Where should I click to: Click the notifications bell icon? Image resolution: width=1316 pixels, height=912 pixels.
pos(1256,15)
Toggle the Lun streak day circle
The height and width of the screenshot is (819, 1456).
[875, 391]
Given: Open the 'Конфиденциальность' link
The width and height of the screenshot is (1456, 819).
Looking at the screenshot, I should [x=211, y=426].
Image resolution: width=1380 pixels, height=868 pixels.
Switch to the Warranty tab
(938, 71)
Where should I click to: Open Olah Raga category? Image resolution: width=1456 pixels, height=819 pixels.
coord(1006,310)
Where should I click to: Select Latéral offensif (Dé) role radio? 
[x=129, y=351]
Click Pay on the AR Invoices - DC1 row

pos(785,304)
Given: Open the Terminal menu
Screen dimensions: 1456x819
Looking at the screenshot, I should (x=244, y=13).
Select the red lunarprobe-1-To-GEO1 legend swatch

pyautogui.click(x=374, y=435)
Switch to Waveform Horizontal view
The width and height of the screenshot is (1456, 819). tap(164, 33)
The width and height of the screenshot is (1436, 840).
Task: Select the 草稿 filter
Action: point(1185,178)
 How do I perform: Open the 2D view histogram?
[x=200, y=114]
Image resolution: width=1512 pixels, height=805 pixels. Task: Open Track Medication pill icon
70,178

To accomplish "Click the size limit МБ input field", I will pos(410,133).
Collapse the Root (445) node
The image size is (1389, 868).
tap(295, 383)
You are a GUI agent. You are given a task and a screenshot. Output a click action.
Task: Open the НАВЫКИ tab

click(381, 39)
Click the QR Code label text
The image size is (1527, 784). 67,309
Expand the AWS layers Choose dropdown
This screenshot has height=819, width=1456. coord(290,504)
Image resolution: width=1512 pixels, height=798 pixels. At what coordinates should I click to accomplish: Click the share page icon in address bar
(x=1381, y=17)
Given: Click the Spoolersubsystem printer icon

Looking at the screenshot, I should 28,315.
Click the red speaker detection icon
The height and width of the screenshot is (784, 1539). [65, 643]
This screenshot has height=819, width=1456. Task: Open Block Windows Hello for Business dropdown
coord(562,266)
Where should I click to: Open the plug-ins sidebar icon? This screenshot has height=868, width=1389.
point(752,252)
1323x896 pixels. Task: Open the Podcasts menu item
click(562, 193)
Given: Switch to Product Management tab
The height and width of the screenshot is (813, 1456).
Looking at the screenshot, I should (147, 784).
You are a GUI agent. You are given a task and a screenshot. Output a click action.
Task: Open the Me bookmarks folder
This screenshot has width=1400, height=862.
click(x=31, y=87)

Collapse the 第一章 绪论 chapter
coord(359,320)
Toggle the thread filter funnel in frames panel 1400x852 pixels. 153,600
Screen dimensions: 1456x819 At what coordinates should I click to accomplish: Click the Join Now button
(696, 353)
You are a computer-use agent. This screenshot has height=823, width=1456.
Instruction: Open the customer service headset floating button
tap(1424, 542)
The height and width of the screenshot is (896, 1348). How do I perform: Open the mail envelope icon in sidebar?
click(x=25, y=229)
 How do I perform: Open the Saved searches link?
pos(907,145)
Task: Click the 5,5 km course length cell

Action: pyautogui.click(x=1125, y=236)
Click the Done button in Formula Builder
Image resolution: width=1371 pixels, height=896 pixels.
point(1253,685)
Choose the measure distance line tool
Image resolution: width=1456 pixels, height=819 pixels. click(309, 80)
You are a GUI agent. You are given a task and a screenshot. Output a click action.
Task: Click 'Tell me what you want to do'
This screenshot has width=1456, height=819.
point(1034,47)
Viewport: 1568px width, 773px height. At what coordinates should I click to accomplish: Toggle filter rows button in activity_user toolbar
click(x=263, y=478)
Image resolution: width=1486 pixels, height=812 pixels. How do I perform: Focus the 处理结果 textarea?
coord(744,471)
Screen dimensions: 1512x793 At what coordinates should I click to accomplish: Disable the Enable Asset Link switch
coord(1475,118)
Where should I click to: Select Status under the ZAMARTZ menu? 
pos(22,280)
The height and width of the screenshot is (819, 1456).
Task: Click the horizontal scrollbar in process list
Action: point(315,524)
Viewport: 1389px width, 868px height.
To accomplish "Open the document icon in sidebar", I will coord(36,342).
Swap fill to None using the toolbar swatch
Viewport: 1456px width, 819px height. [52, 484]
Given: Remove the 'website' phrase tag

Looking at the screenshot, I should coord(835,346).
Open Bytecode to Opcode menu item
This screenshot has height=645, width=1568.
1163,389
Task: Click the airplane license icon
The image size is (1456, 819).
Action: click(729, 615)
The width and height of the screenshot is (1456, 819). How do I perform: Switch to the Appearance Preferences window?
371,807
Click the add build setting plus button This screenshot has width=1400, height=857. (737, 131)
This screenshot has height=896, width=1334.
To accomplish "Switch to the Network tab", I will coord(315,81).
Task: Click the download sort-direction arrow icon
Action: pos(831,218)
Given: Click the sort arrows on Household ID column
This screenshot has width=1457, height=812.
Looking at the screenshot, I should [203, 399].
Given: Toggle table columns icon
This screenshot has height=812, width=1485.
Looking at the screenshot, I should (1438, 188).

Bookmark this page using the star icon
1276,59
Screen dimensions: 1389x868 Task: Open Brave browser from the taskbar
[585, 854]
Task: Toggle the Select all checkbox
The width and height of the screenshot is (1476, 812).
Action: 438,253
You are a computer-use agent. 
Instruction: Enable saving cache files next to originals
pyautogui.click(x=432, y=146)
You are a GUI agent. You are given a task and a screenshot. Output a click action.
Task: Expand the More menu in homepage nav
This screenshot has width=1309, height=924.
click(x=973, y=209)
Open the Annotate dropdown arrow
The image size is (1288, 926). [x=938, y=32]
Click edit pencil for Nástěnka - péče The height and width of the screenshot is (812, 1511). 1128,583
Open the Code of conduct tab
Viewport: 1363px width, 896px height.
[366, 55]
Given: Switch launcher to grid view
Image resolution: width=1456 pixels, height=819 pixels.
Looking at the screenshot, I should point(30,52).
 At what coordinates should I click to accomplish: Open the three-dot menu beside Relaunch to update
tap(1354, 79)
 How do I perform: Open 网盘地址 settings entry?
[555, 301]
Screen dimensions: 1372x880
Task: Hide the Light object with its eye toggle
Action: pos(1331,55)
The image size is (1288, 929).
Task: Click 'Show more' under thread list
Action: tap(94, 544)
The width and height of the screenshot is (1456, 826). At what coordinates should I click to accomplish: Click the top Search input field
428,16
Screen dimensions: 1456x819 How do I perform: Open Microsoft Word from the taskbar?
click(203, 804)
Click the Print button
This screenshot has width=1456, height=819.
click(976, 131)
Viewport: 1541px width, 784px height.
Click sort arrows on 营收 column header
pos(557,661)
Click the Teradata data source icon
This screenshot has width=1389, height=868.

++++

Every record is to be retyped exactly as given.

Where should I click to: Click the notifications bell icon? Image resolution: width=1316 pixels, height=912 pixels.
pos(1256,15)
Toggle the Lun streak day circle
The height and width of the screenshot is (819, 1456).
[875, 391]
Given: Open the 'Конфиденциальность' link
The width and height of the screenshot is (1456, 819).
Looking at the screenshot, I should [x=211, y=426].
Image resolution: width=1380 pixels, height=868 pixels.
Switch to the Warranty tab
(938, 71)
Where should I click to: Open Olah Raga category? Image resolution: width=1456 pixels, height=819 pixels.
coord(1006,310)
Where should I click to: Select Latéral offensif (Dé) role radio? 
[x=129, y=351]
Click Pay on the AR Invoices - DC1 row

pos(785,304)
Given: Open the Terminal menu
Screen dimensions: 1456x819
Looking at the screenshot, I should (x=244, y=13).
Select the red lunarprobe-1-To-GEO1 legend swatch

pyautogui.click(x=374, y=435)
Switch to Waveform Horizontal view
The width and height of the screenshot is (1456, 819). tap(164, 33)
The width and height of the screenshot is (1436, 840).
Task: Select the 草稿 filter
Action: point(1185,178)
 How do I perform: Open the 2D view histogram?
[x=200, y=114]
Image resolution: width=1512 pixels, height=805 pixels. Task: Open Track Medication pill icon
70,178

To accomplish "Click the size limit МБ input field", I will pos(410,133).
Collapse the Root (445) node
The image size is (1389, 868).
tap(295, 383)
You are a GUI agent. You are given a task and a screenshot. Output a click action.
Task: Open the НАВЫКИ tab

click(381, 39)
Click the QR Code label text
The image size is (1527, 784). 67,309
Expand the AWS layers Choose dropdown
This screenshot has height=819, width=1456. coord(290,504)
Image resolution: width=1512 pixels, height=798 pixels. At what coordinates should I click to accomplish: Click the share page icon in address bar
(x=1381, y=17)
Given: Click the Spoolersubsystem printer icon

Looking at the screenshot, I should 28,315.
Click the red speaker detection icon
The height and width of the screenshot is (784, 1539). [65, 643]
This screenshot has height=819, width=1456. Task: Open Block Windows Hello for Business dropdown
coord(562,266)
Where should I click to: Open the plug-ins sidebar icon? This screenshot has height=868, width=1389.
point(752,252)
1323x896 pixels. Task: Open the Podcasts menu item
click(562, 193)
Given: Switch to Product Management tab
The height and width of the screenshot is (813, 1456).
Looking at the screenshot, I should (147, 784).
You are a GUI agent. You are given a task and a screenshot. Output a click action.
Task: Open the Me bookmarks folder
This screenshot has width=1400, height=862.
click(x=31, y=87)

Collapse the 第一章 绪论 chapter
coord(359,320)
Toggle the thread filter funnel in frames panel 1400x852 pixels. 153,600
Screen dimensions: 1456x819 At what coordinates should I click to accomplish: Click the Join Now button
(696, 353)
You are a computer-use agent. This screenshot has height=823, width=1456.
Instruction: Open the customer service headset floating button
tap(1424, 542)
The height and width of the screenshot is (896, 1348). How do I perform: Open the mail envelope icon in sidebar?
click(x=25, y=229)
 How do I perform: Open the Saved searches link?
pos(907,145)
Task: Click the 5,5 km course length cell

Action: pyautogui.click(x=1125, y=236)
Click the Done button in Formula Builder
Image resolution: width=1371 pixels, height=896 pixels.
point(1253,685)
Choose the measure distance line tool
Image resolution: width=1456 pixels, height=819 pixels. click(309, 80)
You are a GUI agent. You are given a task and a screenshot. Output a click action.
Task: Click 'Tell me what you want to do'
This screenshot has width=1456, height=819.
point(1034,47)
Viewport: 1568px width, 773px height. At what coordinates should I click to accomplish: Toggle filter rows button in activity_user toolbar
click(x=263, y=478)
Image resolution: width=1486 pixels, height=812 pixels. How do I perform: Focus the 处理结果 textarea?
coord(744,471)
Screen dimensions: 1512x793 At what coordinates should I click to accomplish: Disable the Enable Asset Link switch
coord(1475,118)
Where should I click to: Select Status under the ZAMARTZ menu? 
pos(22,280)
The height and width of the screenshot is (819, 1456).
Task: Click the horizontal scrollbar in process list
Action: point(315,524)
Viewport: 1389px width, 868px height.
To accomplish "Open the document icon in sidebar", I will coord(36,342).
Swap fill to None using the toolbar swatch
Viewport: 1456px width, 819px height. [52, 484]
Given: Remove the 'website' phrase tag

Looking at the screenshot, I should coord(835,346).
Open Bytecode to Opcode menu item
This screenshot has height=645, width=1568.
1163,389
Task: Click the airplane license icon
The image size is (1456, 819).
Action: click(729, 615)
The width and height of the screenshot is (1456, 819). How do I perform: Switch to the Appearance Preferences window?
371,807
Click the add build setting plus button This screenshot has width=1400, height=857. (737, 131)
This screenshot has height=896, width=1334.
To accomplish "Switch to the Network tab", I will coord(315,81).
Task: Click the download sort-direction arrow icon
Action: pos(831,218)
Given: Click the sort arrows on Household ID column
This screenshot has width=1457, height=812.
Looking at the screenshot, I should [203, 399].
Given: Toggle table columns icon
This screenshot has height=812, width=1485.
Looking at the screenshot, I should (1438, 188).

Bookmark this page using the star icon
1276,59
Screen dimensions: 1389x868 Task: Open Brave browser from the taskbar
[585, 854]
Task: Toggle the Select all checkbox
The width and height of the screenshot is (1476, 812).
Action: 438,253
You are a computer-use agent. 
Instruction: Enable saving cache files next to originals
pyautogui.click(x=432, y=146)
You are a GUI agent. You are given a task and a screenshot. Output a click action.
Task: Expand the More menu in homepage nav
This screenshot has width=1309, height=924.
click(x=973, y=209)
Open the Annotate dropdown arrow
The image size is (1288, 926). [x=938, y=32]
Click edit pencil for Nástěnka - péče The height and width of the screenshot is (812, 1511). 1128,583
Open the Code of conduct tab
Viewport: 1363px width, 896px height.
[366, 55]
Given: Switch launcher to grid view
Image resolution: width=1456 pixels, height=819 pixels.
Looking at the screenshot, I should point(30,52).
 At what coordinates should I click to accomplish: Open the three-dot menu beside Relaunch to update
tap(1354, 79)
 How do I perform: Open 网盘地址 settings entry?
[555, 301]
Screen dimensions: 1372x880
Task: Hide the Light object with its eye toggle
Action: pos(1331,55)
The image size is (1288, 929).
Task: Click 'Show more' under thread list
Action: tap(94, 544)
The width and height of the screenshot is (1456, 826). At what coordinates should I click to accomplish: Click the top Search input field
428,16
Screen dimensions: 1456x819 How do I perform: Open Microsoft Word from the taskbar?
click(203, 804)
Click the Print button
This screenshot has width=1456, height=819.
click(976, 131)
Viewport: 1541px width, 784px height.
Click sort arrows on 营收 column header
pos(557,661)
Click the Teradata data source icon
This screenshot has width=1389, height=868.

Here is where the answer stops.